--- Written exercise ---
Please rewrite the records from the line containing "You are a GUI" through the end of the records, that line included, and nothing else. Keep the requests, scale every coordinate in the answers by 0.65, and round each result to a whole number with halves rounded up. Leave the pictures out.

Element lookup records
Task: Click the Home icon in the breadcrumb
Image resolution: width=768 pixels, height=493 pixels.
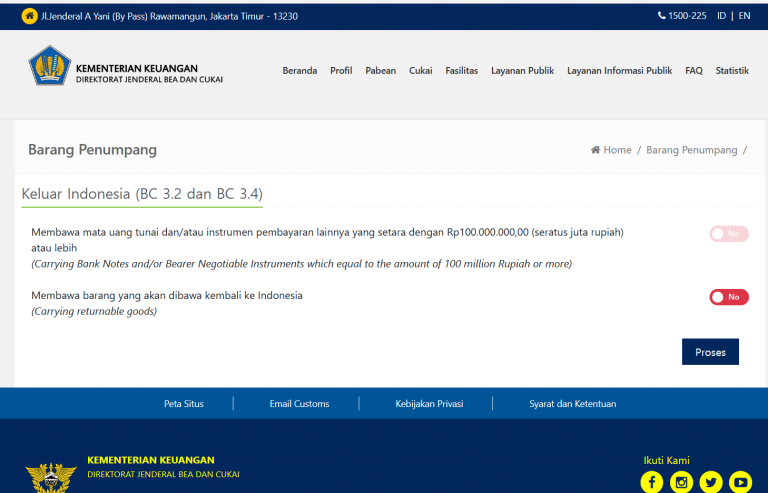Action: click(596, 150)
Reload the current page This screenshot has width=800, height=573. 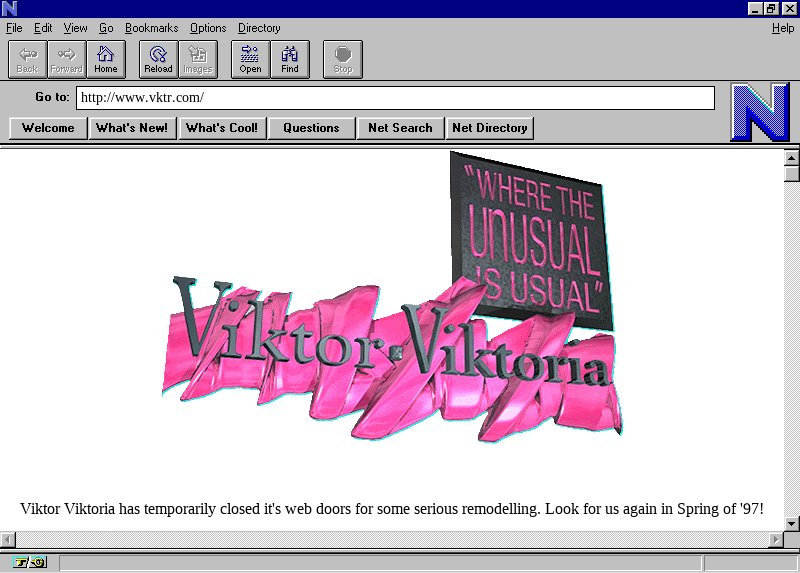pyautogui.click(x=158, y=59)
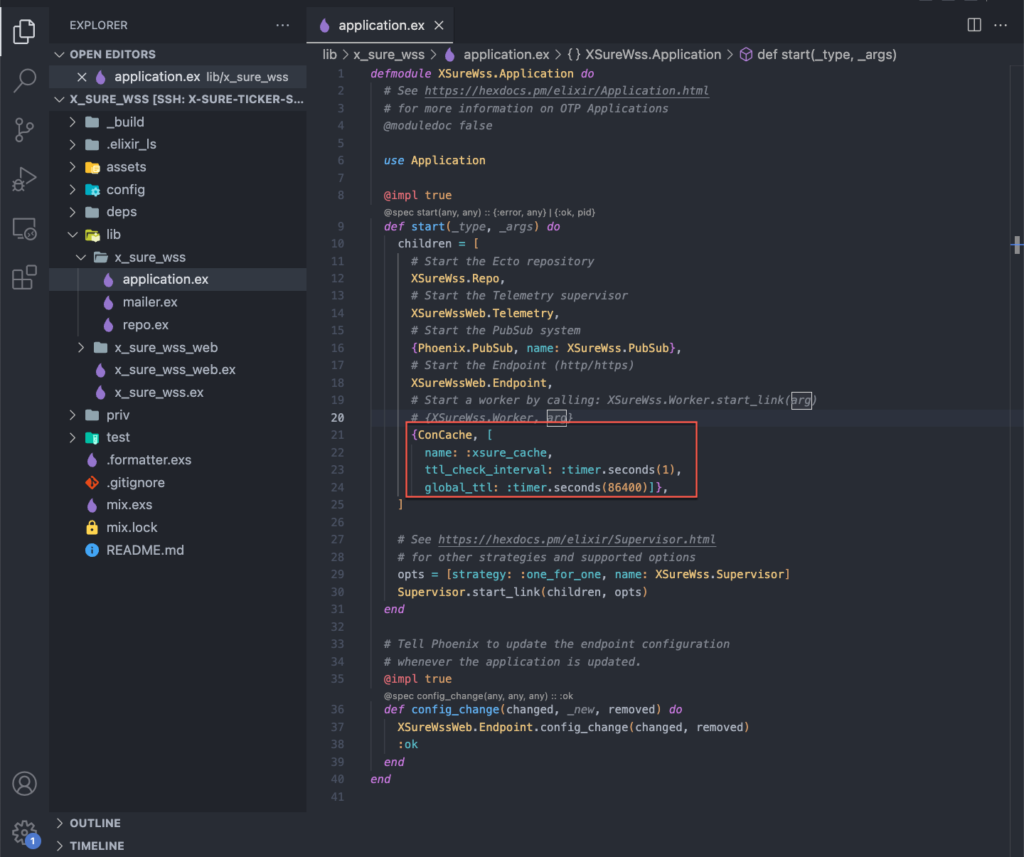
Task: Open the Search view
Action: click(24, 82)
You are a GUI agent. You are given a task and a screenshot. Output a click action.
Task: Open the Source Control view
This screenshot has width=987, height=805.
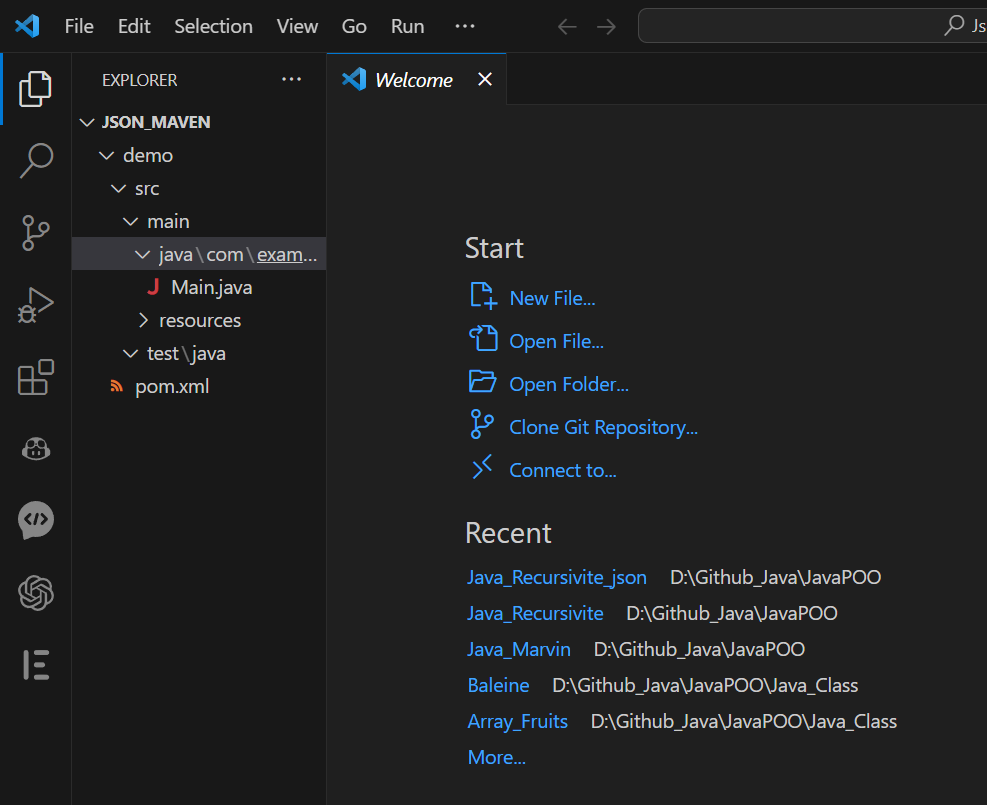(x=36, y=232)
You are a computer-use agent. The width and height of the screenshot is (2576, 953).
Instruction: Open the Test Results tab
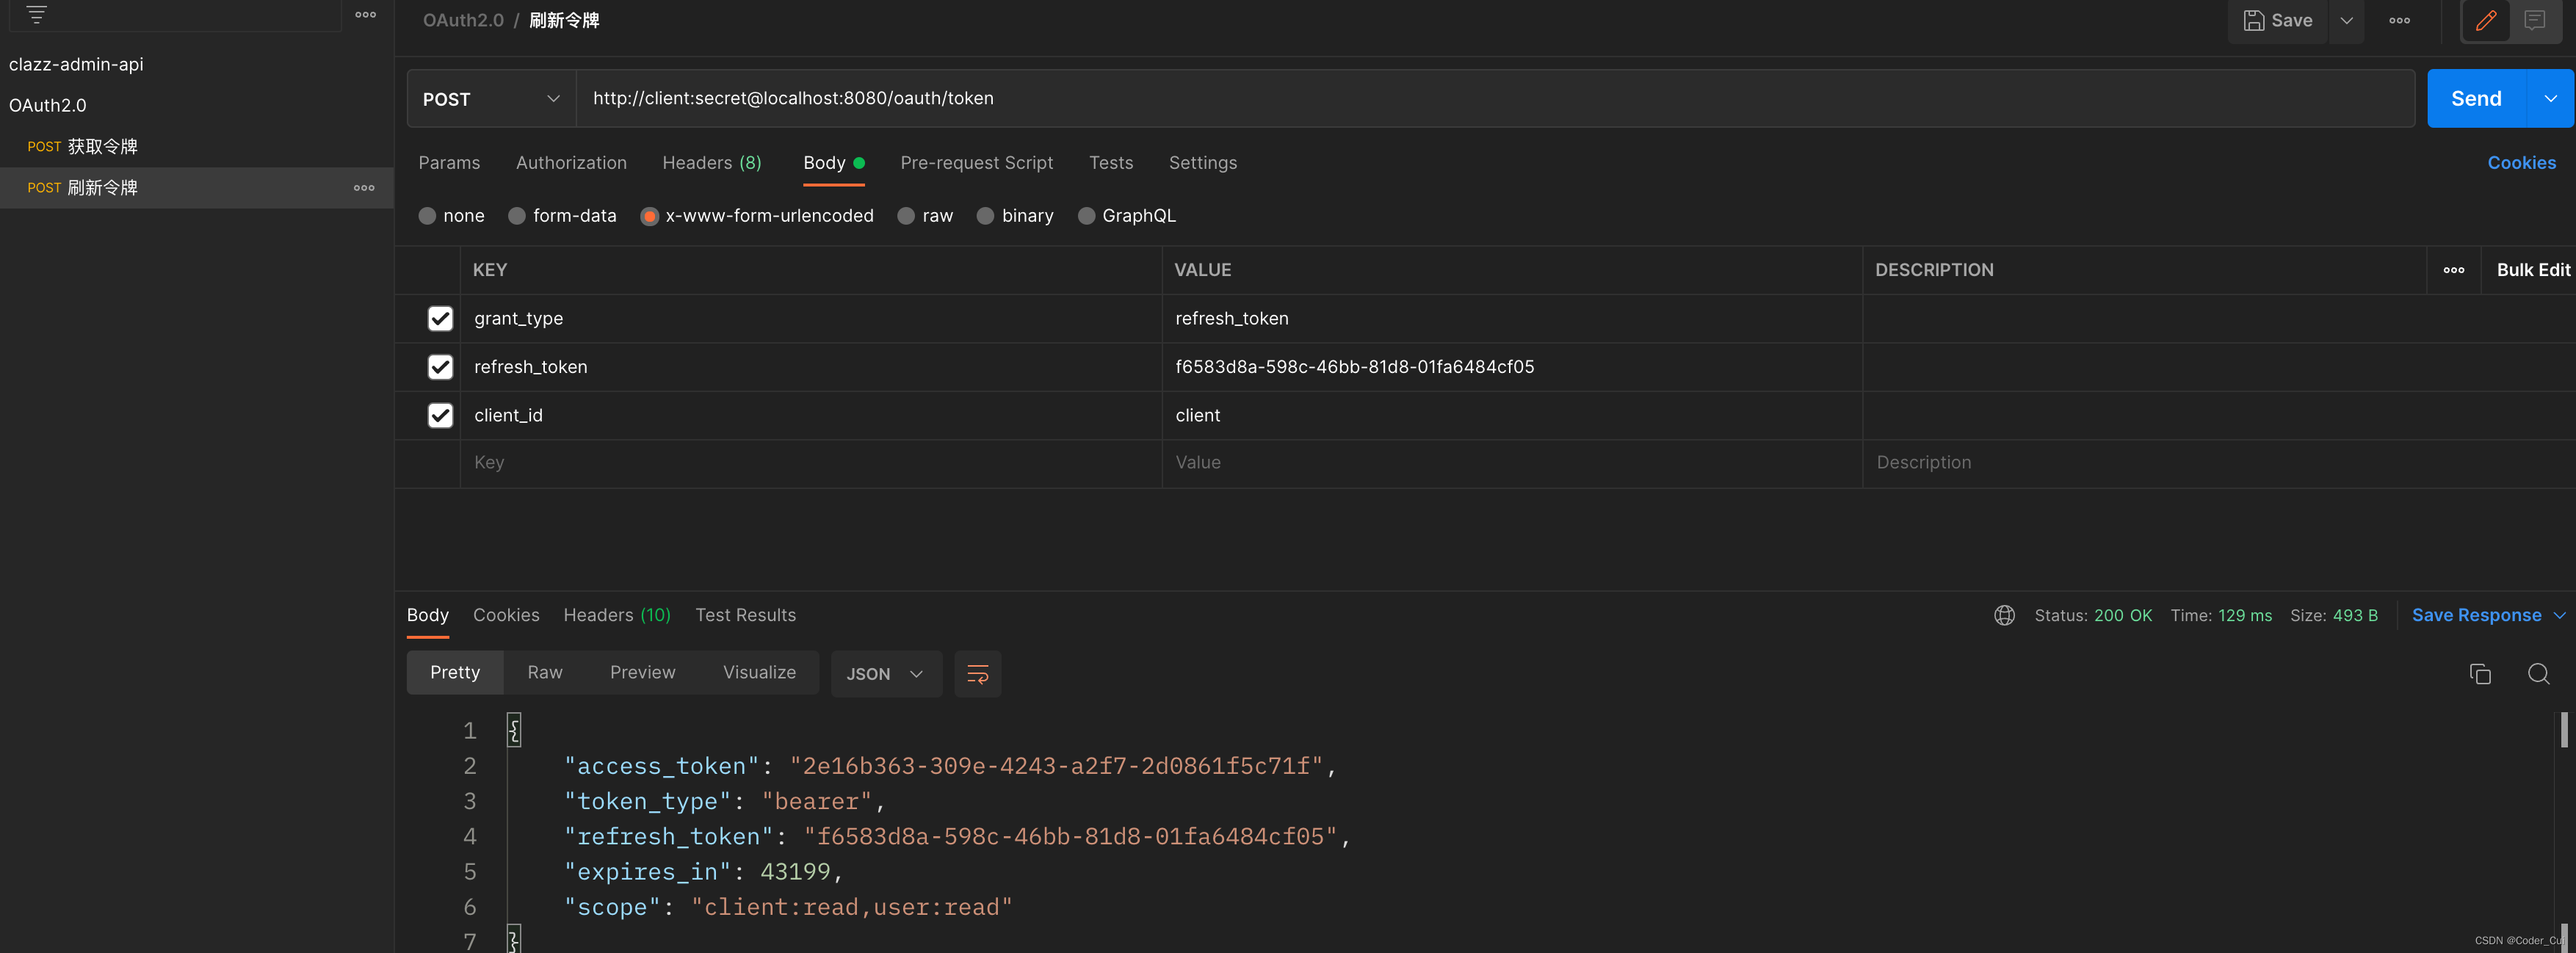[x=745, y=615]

--- Written answer ---
You are a GUI agent. You are given a task and a screenshot. Output a click action.
Task: Open the Source Control view
This screenshot has width=987, height=805.
(x=23, y=151)
You are a computer-use agent. The width and height of the screenshot is (2576, 953).
Instruction: Open the Test Results tab
[x=484, y=400]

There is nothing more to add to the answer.